Cybersecurity research team vpnMentor detected a severe breach in the database of cloud storage solutions company Data Deposit Box, putting the private info of a whopping 270,000 customers at risk. The incident also exposed personally identifiable information (PII), which could compromise the safety and identity of affected clients.
The vpnMentor team, headed by Noam Rotem and Ran Locar, determined that the breach occurred in an “open Amazon D3 bucket” which is held by Data Deposit Box. The info contained by the database covers a wide variety of sensitive details. This includes admin login credentials, IP addresses, contact details and globally unique identifiers for resources (GUIDs).
Usernames and passwords also appeared in plain text, as well as the customer’s local computer name. Aside from credentials and personal details, the leak also exposed customers’ files which they stored on the cloud service. Compromised details include file name, type, size and file path.
The company, which is known for offering secure cloud backup storage, has more than 350,000 customers across the globe. Its services involve continuous backups of files in an unlimited number of devices. Usually, its customers are individual users and small businesses. It is based in Canada and has a presence in 84 countries.

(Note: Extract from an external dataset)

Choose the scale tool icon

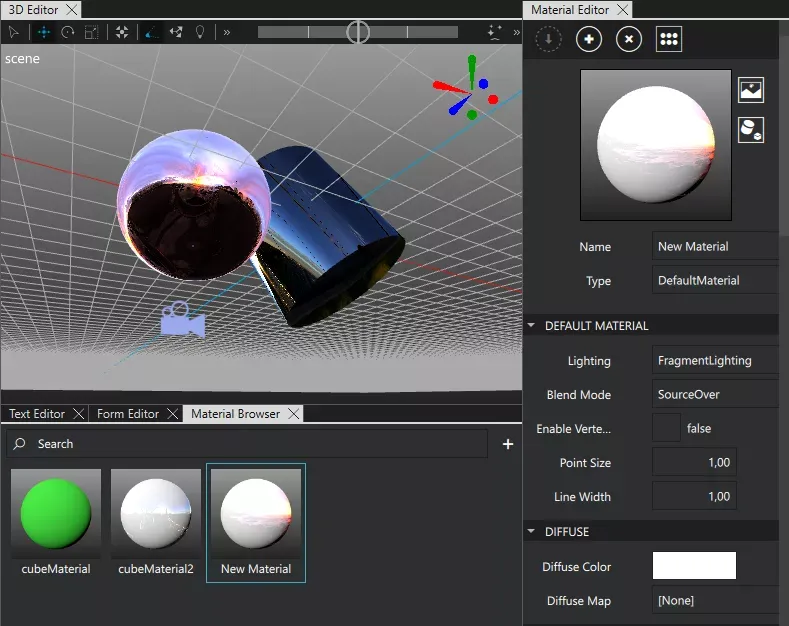pyautogui.click(x=92, y=32)
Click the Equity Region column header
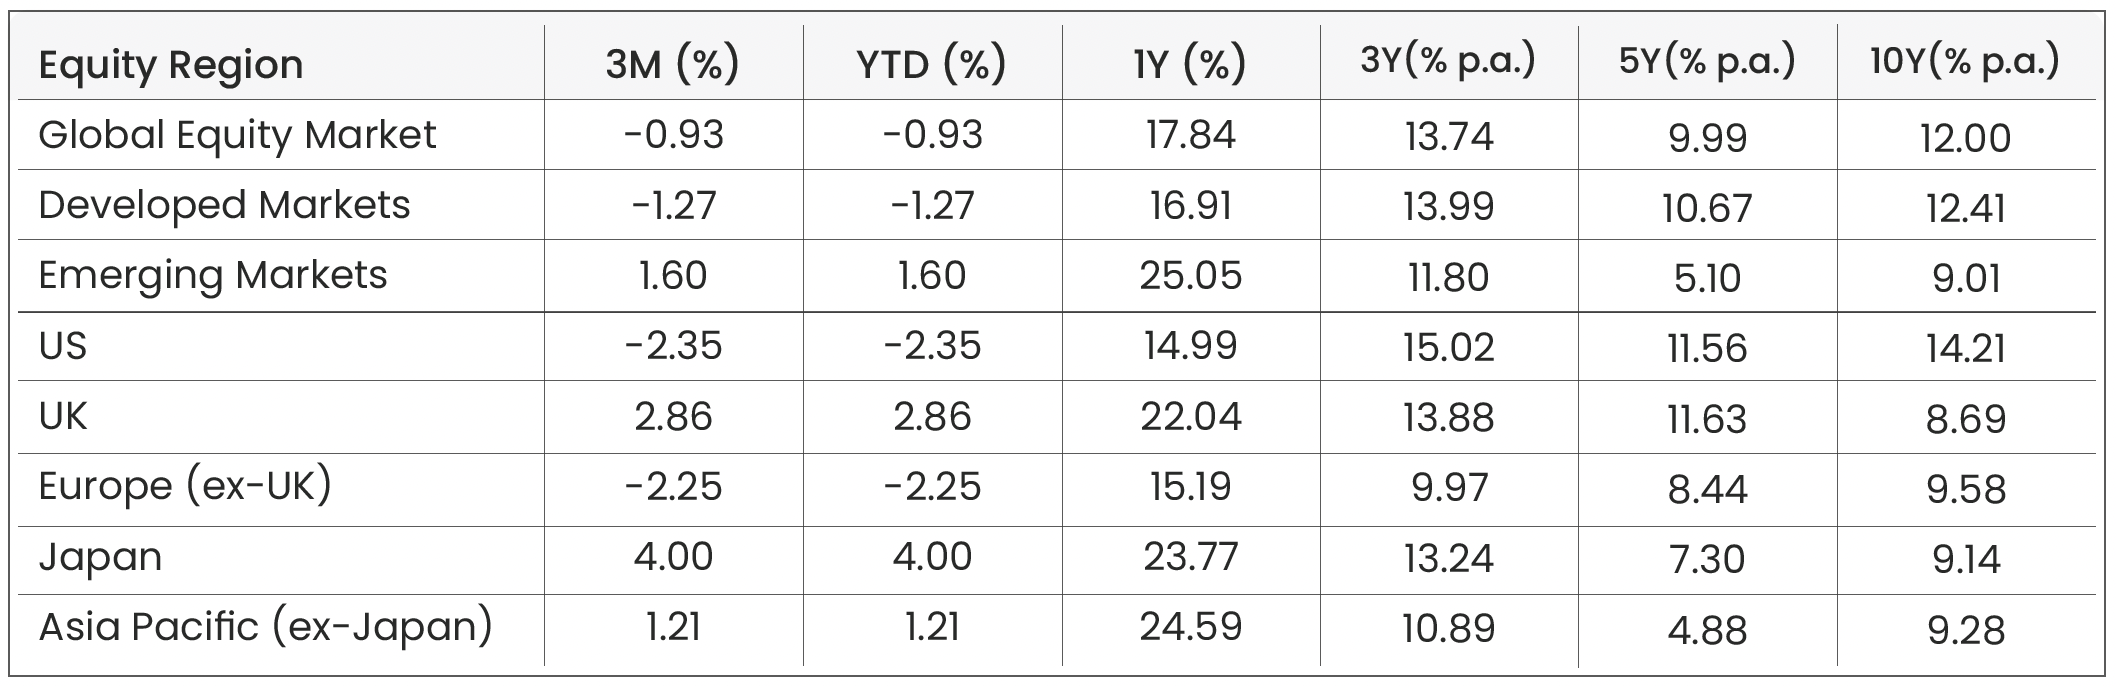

Upon discovering the leak on December 25, 209, the team got in touch with Data Deposit Box on December 30, 2019, to share their research. They also provided information on how to address the problem. The company responded to vpnMentor and acted accordingly on January 6, 2020.
By that time, the firm closed the database. The cloud storage company also told the researchers that they have informed their customers regarding the issue and is working with them to safeguard their files and info.
‘Consequences for the entire industry’
The team noted that Data Deposit Box is not the only cloud storage service affected by this leak. According to them, “whenever a serious data breach occurs, it can have consequences for the entire industry.”
This is because other similar companies may face difficulties convincing new users to trust them and their service. On a brighter note, companies would be compelled to “do more” to ensure that they get customers’ trust and to provide more trustworthy services.
To protect their privacy, the vpnMentor team suggested that customers improve their online security. They recommended using a VPN to encrypt their online activity, conceal their IP addresses and mislead potential hackers.